Elle me lança un coup d’œil meurtrier et s'apprêtait sans doute à me répondre vertement quand je la devançai.

- Façon de la jouer à la Camus, d'être lavée de tout péché, d'absoudre ces "justes" qui préfèrent remettre l'attentat contre le Grand-duc, plutôt que de risquer d'occire des enfants.  Grand cœur et petite révolution ! J'en ai l'âme qui en palpite encore.

Mon intervention eut l’effet d’une gifle. Je pris une volée de bois vert  (que j’avais bien cherchée) mais elle se reprit bien vite, subodorant mes manigances.

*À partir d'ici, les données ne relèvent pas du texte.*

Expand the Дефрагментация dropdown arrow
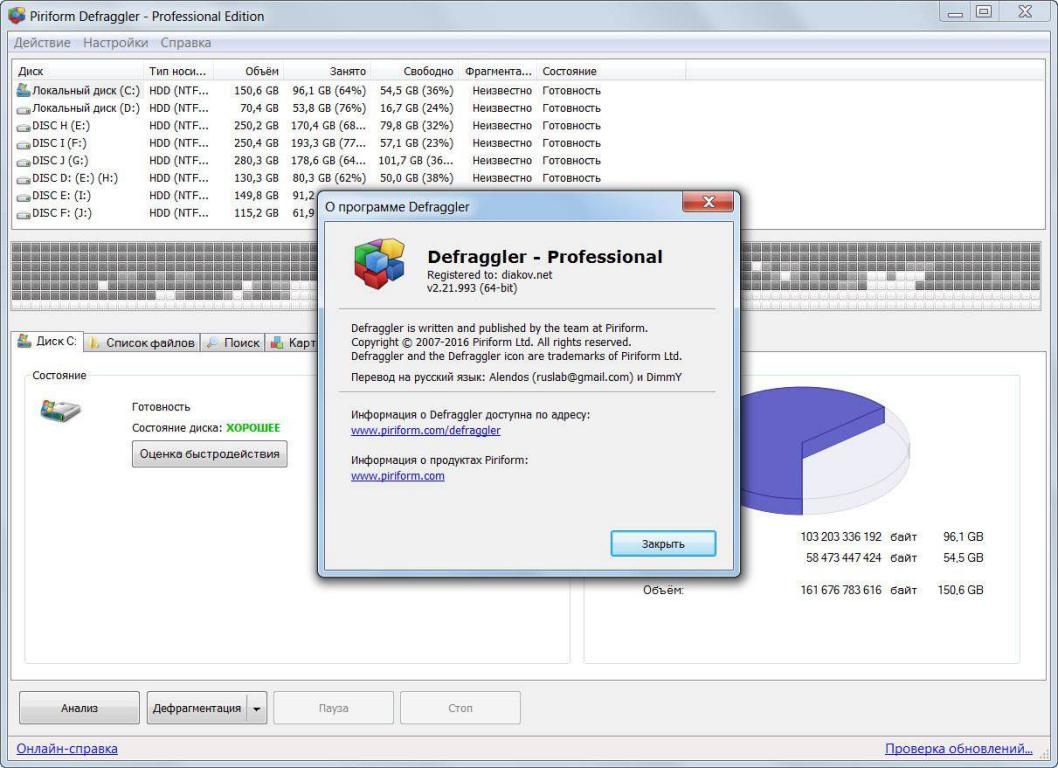This screenshot has height=768, width=1058. pyautogui.click(x=256, y=708)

- Vois-tu, je fais très bien la part des choses. Et puis, n’était-ce pas un homme plein de contradictions, plutôt violent quand on s’en prend à ses amis, plutôt non violent dans son analyse sociétale. Réactionnel mais qui sait aussi dominer ses sentiments. Témoin son engagement dans le tribunal Bertrand Russell pour condamner les crimes perpétrés pendant la guerre du Vietnam. Pendant sa convalescence, je lui ai écrit pour l’assurer de mon soutien, il m’a répondu et s’est alors engagée une longue correspondance entre nous. J’ai suivi pas à pas ses progrès, guettant chaque difficulté, chaque avancée. A force de volonté, il a recouvré peu à peu l’usage de la parole et de la mémoire. Puis cette relation épistolaire s’est espacée quand, à partir de 1969, il a séjourné en Suisse puis est parti poursuivre des études en Angleterre. Il a été un éternel étudiant, toujours curieux, avide de savoir et de comprendre.
C’est son enthousiasme qui l’a sauvé.


- Au-delà de ta compassion, c'est bien le paradoxe qui le définit. On peut trouver dans ses faits et gestes le bon et le mauvais, l'éclat et la noirceur, l'exemplaire et le condamnable. Tout compte fait, rien de bien original m'objecteras-tu. Mais examine son action avec les groupes anti-nucléaires, quand il a réussi à reporter le projet de centrale à Braisach puis à faire capoter celle de Wyhl am Kaiserstuhl, du côté de Fribourg-en-Brisgau, et ce par une décision de justice. N'est-ce pas le fin du fin pour un autonome comme lui, de se servir des institutions pour en contester la légitimité ?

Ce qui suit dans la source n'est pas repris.